Collected data entries
• • •

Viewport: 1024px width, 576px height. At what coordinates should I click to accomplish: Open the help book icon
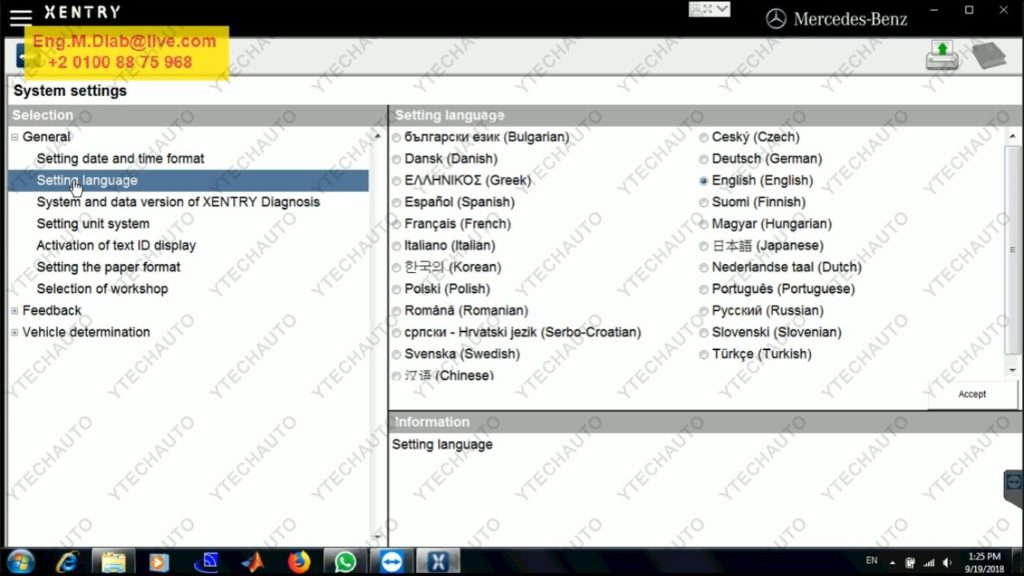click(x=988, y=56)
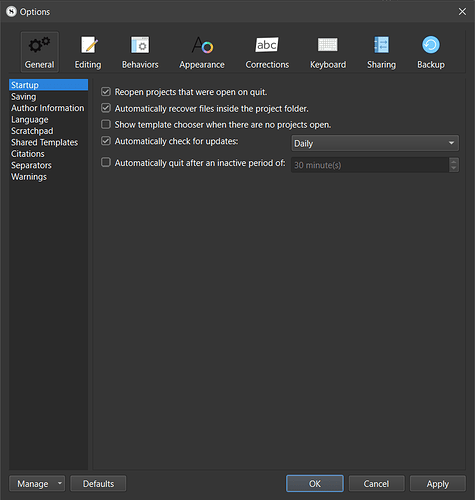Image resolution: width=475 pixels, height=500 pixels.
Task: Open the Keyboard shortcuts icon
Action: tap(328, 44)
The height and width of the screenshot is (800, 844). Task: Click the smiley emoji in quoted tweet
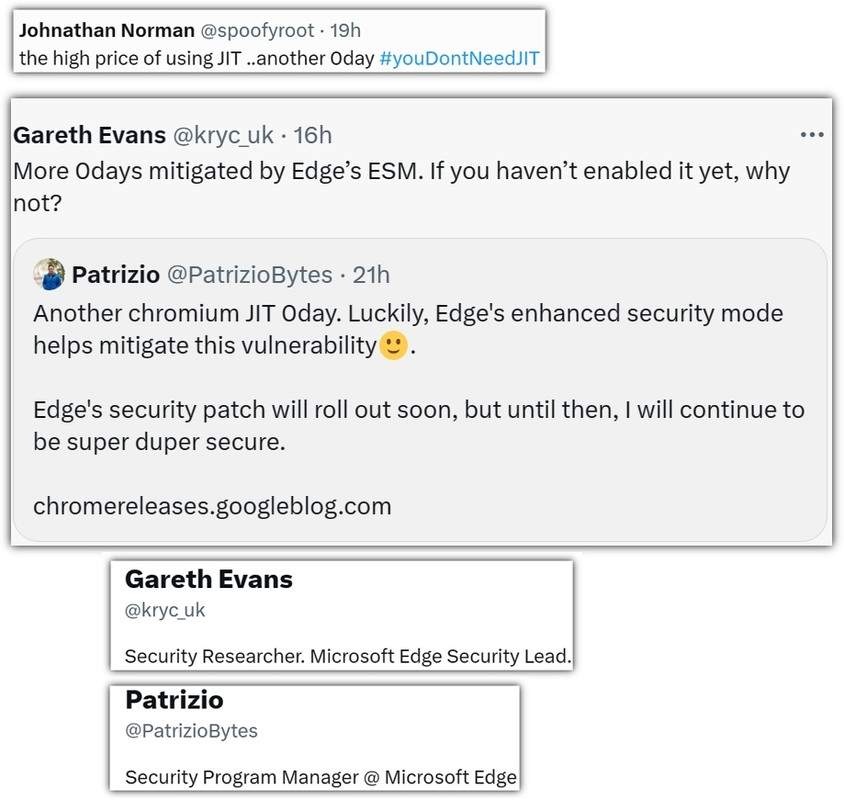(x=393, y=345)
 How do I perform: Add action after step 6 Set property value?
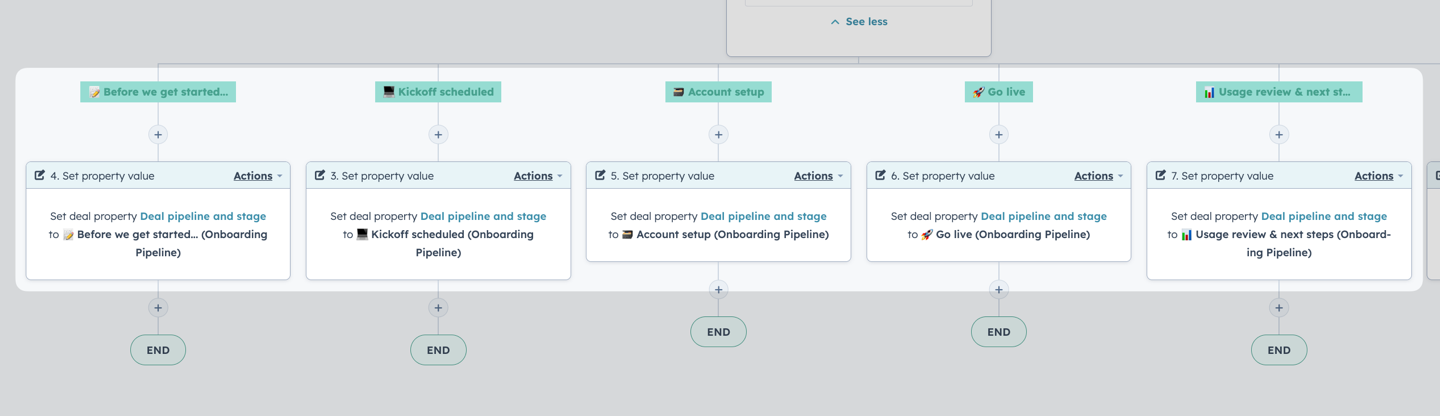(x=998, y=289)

• • •

> **YOUR OBJECTIVE**:
Images do not belong in the copy; reproduce all other parts of the records above verbatim.

> **RESULT OF THIS TASK**:
Viewport: 1024px width, 576px height. At what coordinates should I click to accomplish: Open the help book icon
click(x=988, y=56)
Image resolution: width=475 pixels, height=500 pixels.
Task: Open the Keyboard shortcuts icon
Action: tap(328, 44)
The height and width of the screenshot is (800, 844). Task: Click the smiley emoji in quoted tweet
(x=393, y=345)
 How do I perform: Add action after step 6 Set property value?
(x=998, y=289)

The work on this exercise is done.